# what happens when executor of will is incapacitated?



## violetsalmon (23 Aug 2007)

Hi,

Can anyone tell me what's the story when an executor of a will becomes incapacitated?

My two aunts are the executors for my mother's will. Unfortunately, one of them has had a stroke. She can't write, and apparently she's also got some brain damage (moderately severe: she can't concentrate or follow a conversation properly).

Most of the legal stuff has been done and probate has been granted, although the estate hasn't been divided yet. However, all the way through the solicitors have insisted on both the executors signing all documentation. What happens now that one of them can't?

I don't think she'd be able to resign her role as executor voluntarily, as she can't hold a thought for longer than a few seconds.


----------



## droileen (24 Aug 2007)

Does she have a living will ? If so, you should consult her representative.

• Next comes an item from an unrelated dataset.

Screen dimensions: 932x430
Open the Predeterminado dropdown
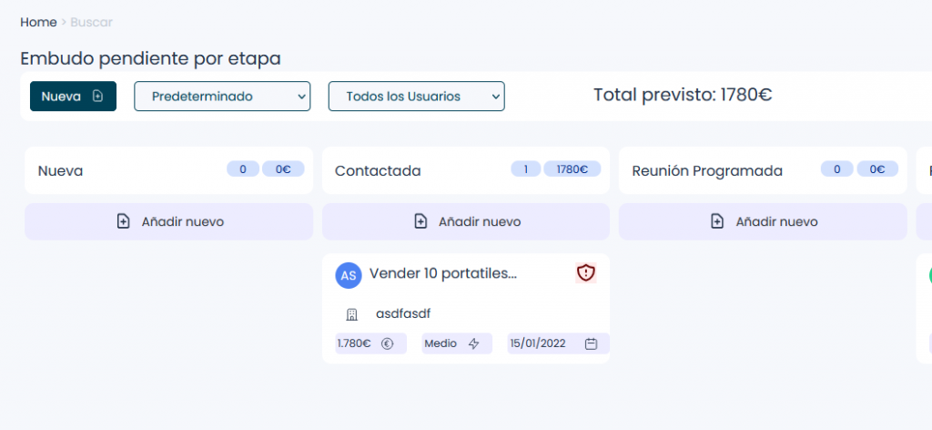(x=222, y=97)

In any case, the solicitor mentioned must be informed of her status.


----------



## violetsalmon (24 Aug 2007)

droileen said:


> Does she have a living will ? If so, you should consult her representative.


 No, she doesn't. 

Even if she did, I thought they didn't have any legal standing; they were just a way of letting others know your preferences, and couldn't be enforced even with regard to your own affairs, let alone your role in dealing with the affairs of others??


----------



## mf1 (24 Aug 2007)

I suppose it depends really on what remains to be done. If there is no property and its a relatively straightforward distribution, then one executor should be able to instruct the solicitors to proceed. If there is a property to be sold though ordinarily it would involve both executors. 

In any event, the solicitors need to be told and  they can then advise. 
It may be possible ( I don't know for sure) to have the High Court make some form of order or it may even be necessary to take out a further Grant. 

mf


----------



## violetsalmon (24 Aug 2007)

There is a property, and we do intend to sell it. The will is simple - just a 50:50 split between my brother and me.

Would it be easier if, for the purpose of distribution, we just inherited the property as tenants in common and then sold it ourselves afterwards so the executors wouldn't have to be involved in the sale? In the current climate it might take ages to sell anyway.


----------



## mf1 (24 Aug 2007)

No - the property complicates it. It does not really matter whether you take it or they sell it - they both have to sign it over anyway unless there is a Court Order dispensing with one or a new Grant is taken out. 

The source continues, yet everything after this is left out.